For this reason, firms with a push strategy often use Excel spreadsheets to manage and adjust plans as they see fit. This is also why accountants frequently use the push strategy for planning purposes – and why there needs to be a better way to plan for the long term. Which brings us to pull strategy.
Using a Pull Strategy (Kanban process) for Capacity Planning
Map out your processes at granularity of work passing between people. If a team member is handling a process on their own from start to finish, you may need the visual aid of the Kanban cards less than you do an understanding of how many projects the individual can handle at once. But, if you’re handing off work between people across phases, the cards can be a great way to visualize that flow.
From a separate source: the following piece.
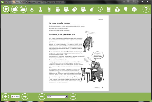The width and height of the screenshot is (152, 102).
Task: Click the padlock security icon
Action: [x=117, y=10]
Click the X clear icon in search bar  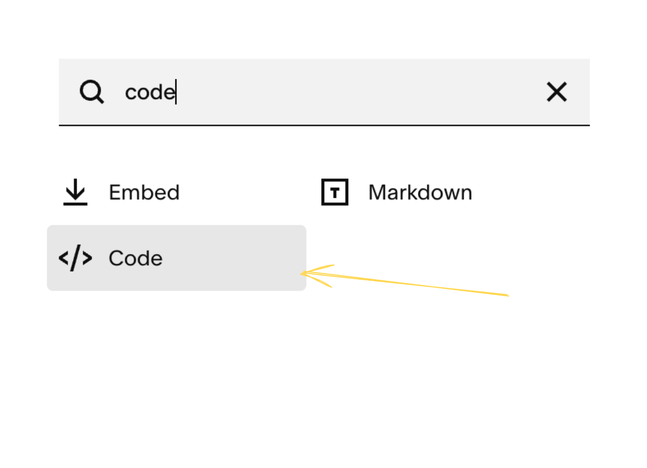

Show process stages on an x-axis and people on a y-axis. With this setup, you can see who’s currently doing what across your entire team.
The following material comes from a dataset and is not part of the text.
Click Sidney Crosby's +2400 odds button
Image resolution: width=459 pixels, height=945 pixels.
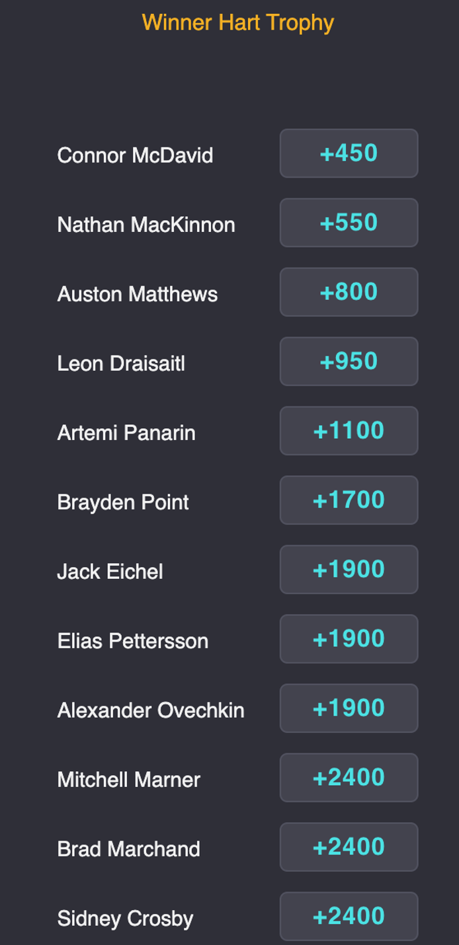point(349,917)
Visually show who can’t participate in certain activities. Indicate who’s unable to do certain tasks, so that you aren’t confused when they don’t do certain things along the process.
Map project cards across the process and the people. Set up the board with the different stages, with to-do, doing and done as the basic setup – but, be much more granular.
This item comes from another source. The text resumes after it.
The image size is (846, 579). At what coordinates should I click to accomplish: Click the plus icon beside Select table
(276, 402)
Create cards for each of your projects. Track the due dates on the cards and place them where they are in the process to easily see what’s on schedule. This will help you estimate how long things actually take, as opposed to the time you may have budgeted for them.
Move cards from left to right across the process. As you move the cards, you’ll immediately start to see how things are syncing up and where work is bottlenecking. This will allow you to not only address bottlenecks before they occur, but also more clearly understand everything that’s happening in your practice.
3 Reasons Why 85% is the Key
Why does value pricing expert Ron Baker consistently recommend that you “run your practice like an airline – always stay at about 85% to 90% capacity?”
Reason #1: To Leave Room for Last-Minute Clients
There are only so many seats on a plane. If you’re at full capacity and a really excellent client comes along, you’ll have to turn the client away.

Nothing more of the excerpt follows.